AVAILABLE DATA:
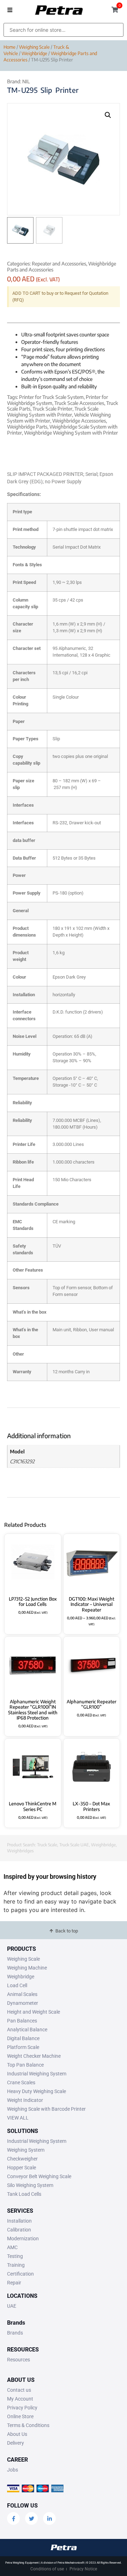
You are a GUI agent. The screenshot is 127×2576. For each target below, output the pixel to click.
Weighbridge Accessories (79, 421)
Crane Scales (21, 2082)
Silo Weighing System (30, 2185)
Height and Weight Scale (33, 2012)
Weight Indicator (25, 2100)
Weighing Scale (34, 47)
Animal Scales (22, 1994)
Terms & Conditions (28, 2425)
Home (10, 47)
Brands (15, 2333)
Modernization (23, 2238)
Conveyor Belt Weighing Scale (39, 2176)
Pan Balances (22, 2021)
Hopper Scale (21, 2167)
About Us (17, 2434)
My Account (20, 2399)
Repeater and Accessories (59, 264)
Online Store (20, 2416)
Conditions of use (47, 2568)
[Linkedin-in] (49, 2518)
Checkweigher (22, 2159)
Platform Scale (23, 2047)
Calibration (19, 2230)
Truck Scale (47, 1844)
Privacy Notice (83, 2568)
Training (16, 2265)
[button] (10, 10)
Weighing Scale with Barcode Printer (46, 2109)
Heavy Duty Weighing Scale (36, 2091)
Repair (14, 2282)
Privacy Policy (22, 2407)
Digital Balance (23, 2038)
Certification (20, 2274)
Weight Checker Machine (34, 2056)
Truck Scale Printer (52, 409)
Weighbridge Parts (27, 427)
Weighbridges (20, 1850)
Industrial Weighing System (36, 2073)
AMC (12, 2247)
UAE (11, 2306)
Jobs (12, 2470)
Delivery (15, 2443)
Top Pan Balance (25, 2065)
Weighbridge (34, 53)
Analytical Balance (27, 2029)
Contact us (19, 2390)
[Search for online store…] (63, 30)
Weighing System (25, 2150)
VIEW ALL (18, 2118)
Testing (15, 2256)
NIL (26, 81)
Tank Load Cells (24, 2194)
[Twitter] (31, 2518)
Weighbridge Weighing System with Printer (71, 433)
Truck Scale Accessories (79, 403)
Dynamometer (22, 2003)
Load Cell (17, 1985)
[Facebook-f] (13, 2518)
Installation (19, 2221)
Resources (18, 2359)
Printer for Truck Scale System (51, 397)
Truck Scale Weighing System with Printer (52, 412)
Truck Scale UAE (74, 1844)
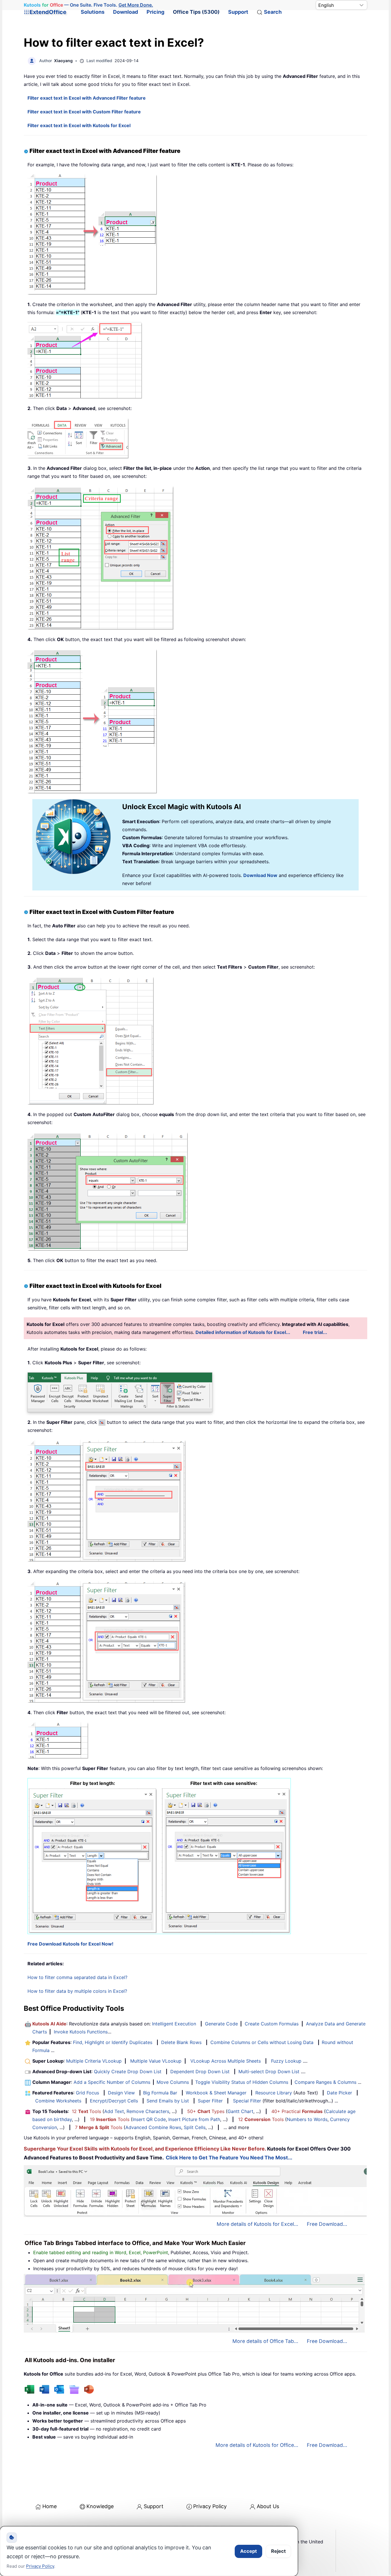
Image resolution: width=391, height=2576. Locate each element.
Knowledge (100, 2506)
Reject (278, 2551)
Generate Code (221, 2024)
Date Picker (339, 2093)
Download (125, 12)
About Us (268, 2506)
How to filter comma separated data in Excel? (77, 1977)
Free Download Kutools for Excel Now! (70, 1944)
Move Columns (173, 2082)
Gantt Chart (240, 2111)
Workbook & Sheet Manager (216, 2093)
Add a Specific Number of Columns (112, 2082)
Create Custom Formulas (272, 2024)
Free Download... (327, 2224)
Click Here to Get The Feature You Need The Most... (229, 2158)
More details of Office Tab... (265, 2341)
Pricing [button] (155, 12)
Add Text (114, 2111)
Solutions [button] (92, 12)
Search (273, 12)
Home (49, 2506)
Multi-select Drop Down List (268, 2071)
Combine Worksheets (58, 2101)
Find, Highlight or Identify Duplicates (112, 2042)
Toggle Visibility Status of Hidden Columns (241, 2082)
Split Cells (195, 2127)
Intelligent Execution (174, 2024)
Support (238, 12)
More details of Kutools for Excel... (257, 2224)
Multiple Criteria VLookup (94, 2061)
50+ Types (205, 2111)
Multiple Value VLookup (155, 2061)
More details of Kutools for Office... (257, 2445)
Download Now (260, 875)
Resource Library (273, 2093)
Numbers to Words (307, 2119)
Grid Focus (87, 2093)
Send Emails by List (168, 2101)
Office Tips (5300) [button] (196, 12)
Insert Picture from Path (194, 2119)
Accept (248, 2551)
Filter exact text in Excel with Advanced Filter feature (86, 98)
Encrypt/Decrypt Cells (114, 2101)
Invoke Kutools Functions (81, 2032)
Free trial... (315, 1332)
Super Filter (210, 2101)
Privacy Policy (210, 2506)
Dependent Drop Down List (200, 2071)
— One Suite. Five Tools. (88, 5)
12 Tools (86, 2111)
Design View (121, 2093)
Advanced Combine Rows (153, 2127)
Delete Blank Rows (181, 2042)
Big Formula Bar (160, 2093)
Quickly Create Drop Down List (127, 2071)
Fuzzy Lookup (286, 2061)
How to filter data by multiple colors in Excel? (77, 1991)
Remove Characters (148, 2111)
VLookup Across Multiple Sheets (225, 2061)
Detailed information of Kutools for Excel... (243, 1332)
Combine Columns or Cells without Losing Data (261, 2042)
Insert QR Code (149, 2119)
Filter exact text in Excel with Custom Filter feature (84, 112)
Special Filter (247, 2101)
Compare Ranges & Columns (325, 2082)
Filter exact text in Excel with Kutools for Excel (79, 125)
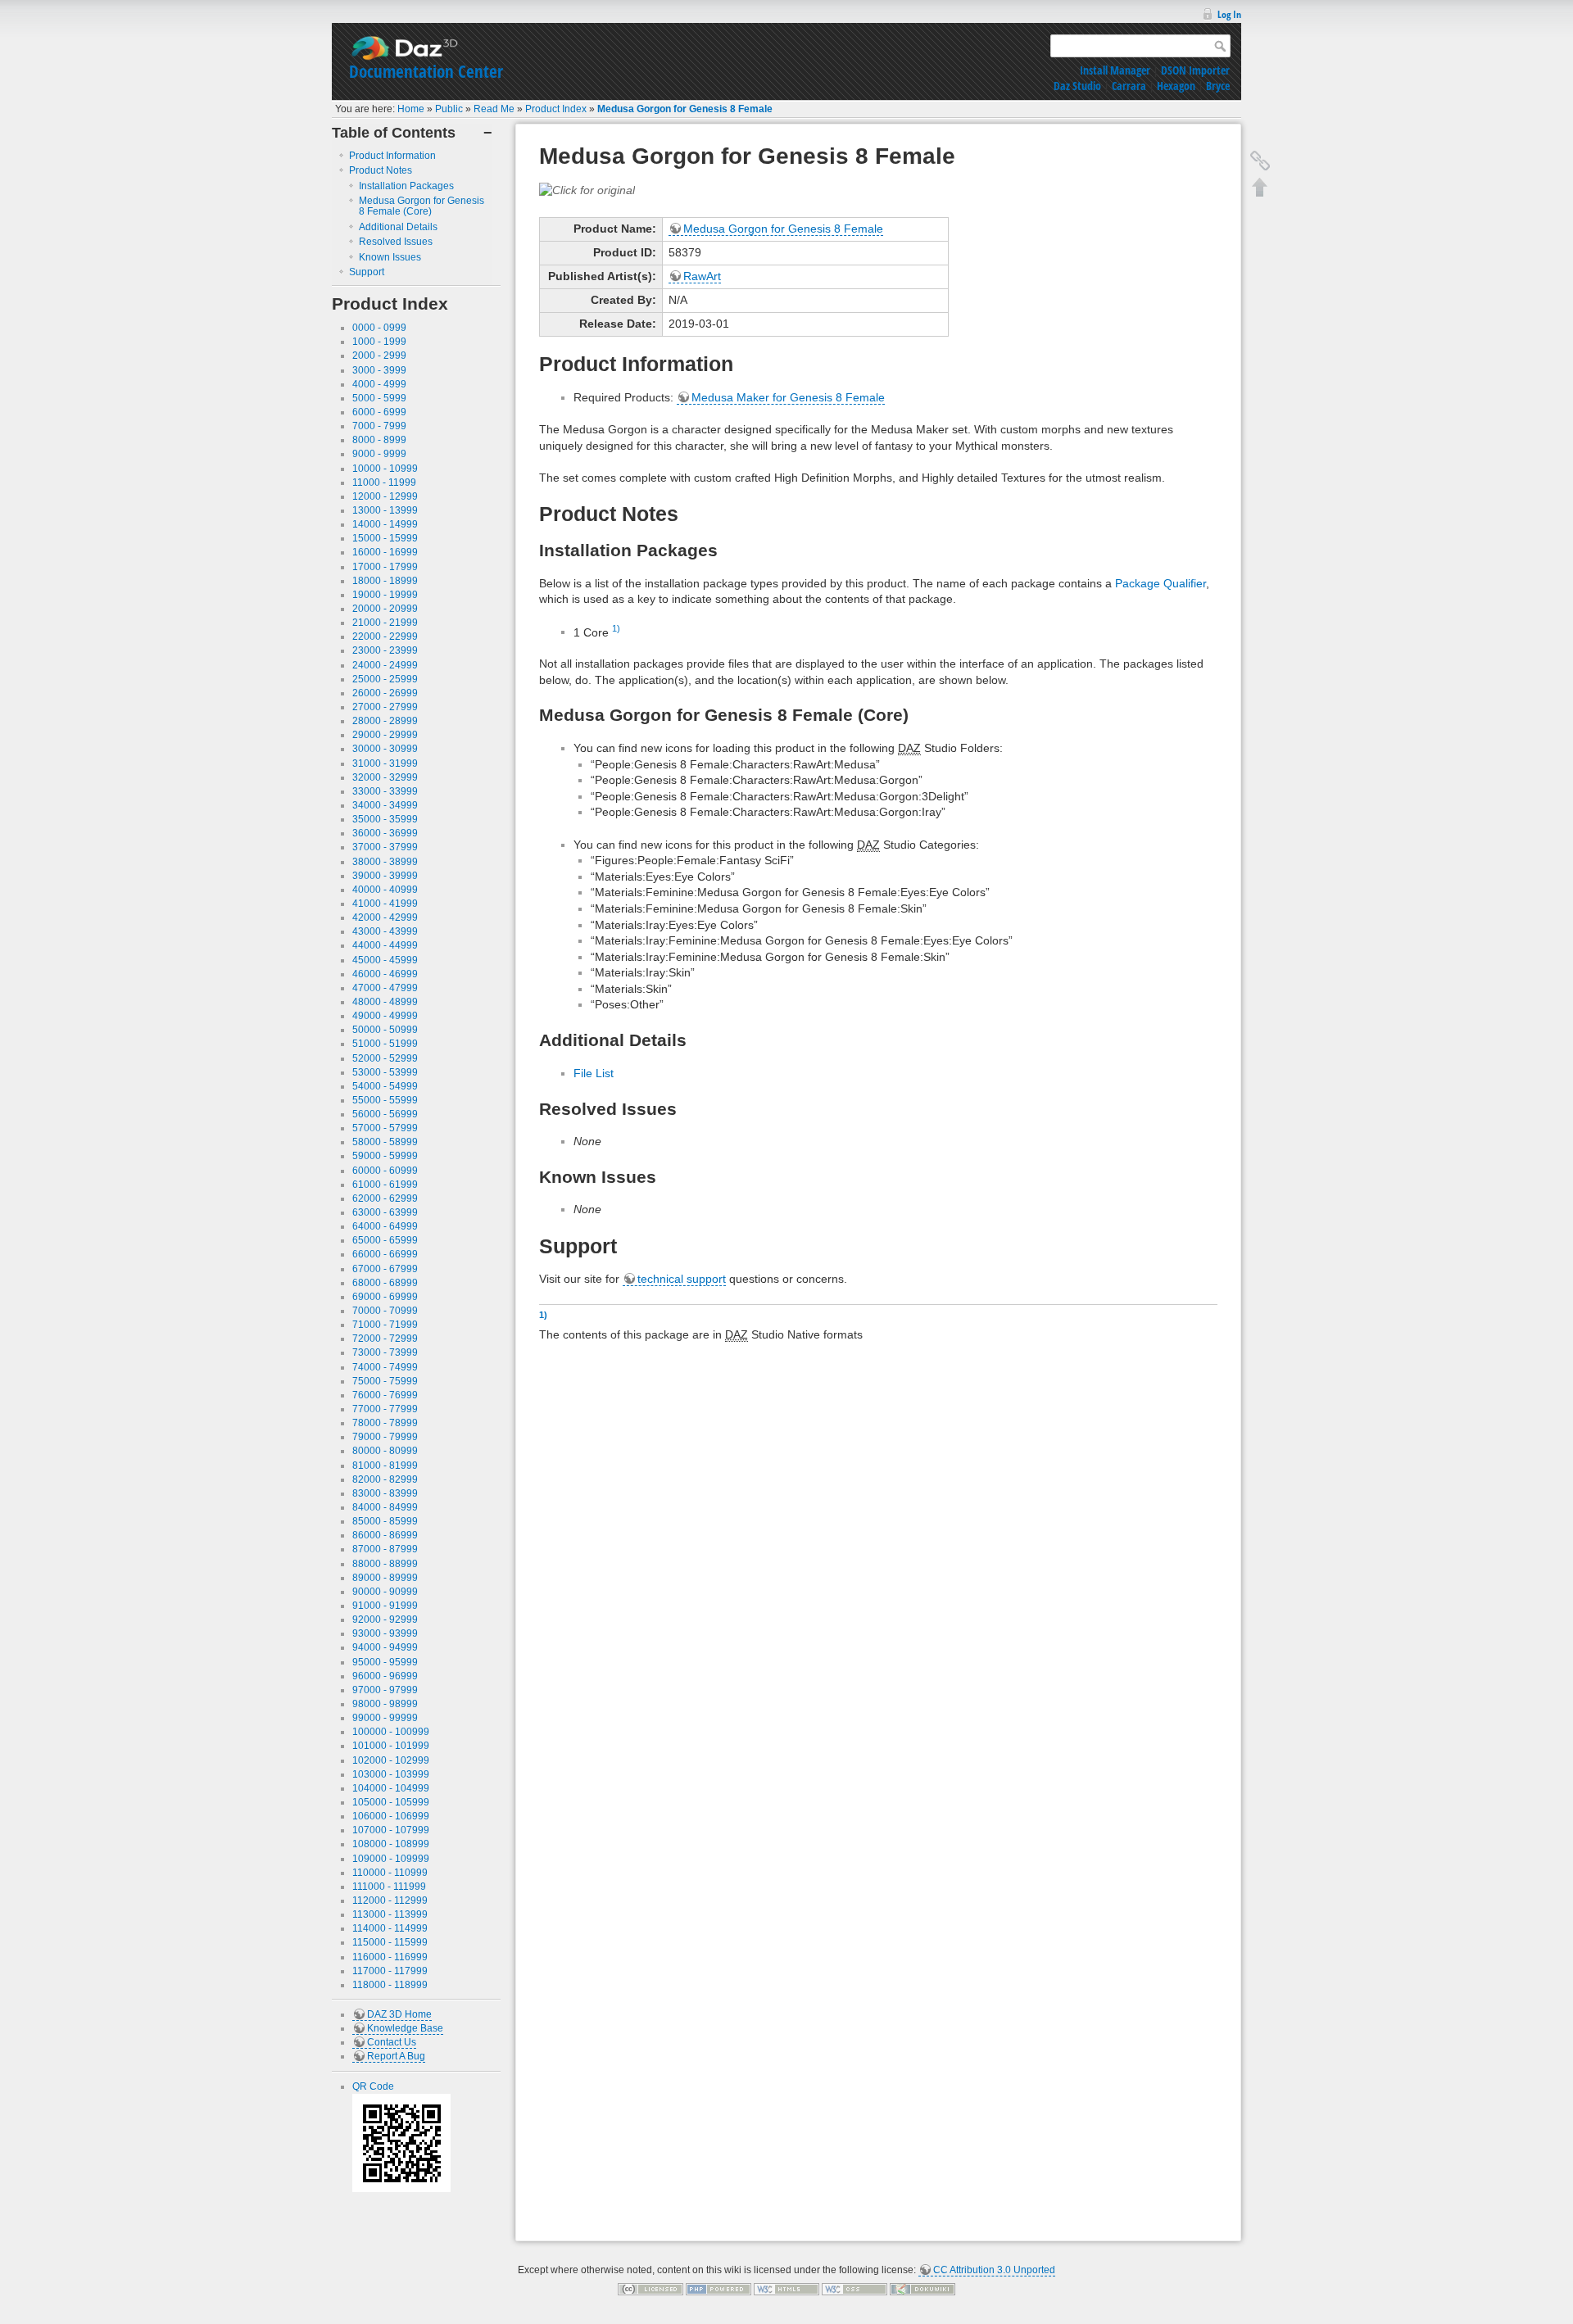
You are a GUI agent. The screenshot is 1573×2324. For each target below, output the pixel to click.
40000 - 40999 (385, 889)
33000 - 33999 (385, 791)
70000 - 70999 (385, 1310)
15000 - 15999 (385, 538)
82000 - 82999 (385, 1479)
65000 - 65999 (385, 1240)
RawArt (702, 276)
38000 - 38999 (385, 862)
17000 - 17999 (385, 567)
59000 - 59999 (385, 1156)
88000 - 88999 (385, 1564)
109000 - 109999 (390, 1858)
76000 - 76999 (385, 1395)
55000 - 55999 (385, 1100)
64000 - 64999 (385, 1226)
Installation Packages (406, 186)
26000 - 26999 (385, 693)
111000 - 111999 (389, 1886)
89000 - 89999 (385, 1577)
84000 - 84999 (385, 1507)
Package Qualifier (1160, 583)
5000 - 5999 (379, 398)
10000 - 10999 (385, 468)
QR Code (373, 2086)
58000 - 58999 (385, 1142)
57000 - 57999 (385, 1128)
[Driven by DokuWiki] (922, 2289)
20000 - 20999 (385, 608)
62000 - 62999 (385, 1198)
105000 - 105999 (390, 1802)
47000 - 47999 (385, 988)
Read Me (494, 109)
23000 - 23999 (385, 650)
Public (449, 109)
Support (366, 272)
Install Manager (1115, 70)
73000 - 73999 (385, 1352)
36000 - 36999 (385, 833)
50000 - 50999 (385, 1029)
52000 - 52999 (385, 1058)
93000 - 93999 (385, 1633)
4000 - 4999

ACTIVITY:
What lines in the records contain the word "Installation"? Return each one.

RESULT OF THE TASK:
Installation (19, 2221)
Installation Packages (406, 186)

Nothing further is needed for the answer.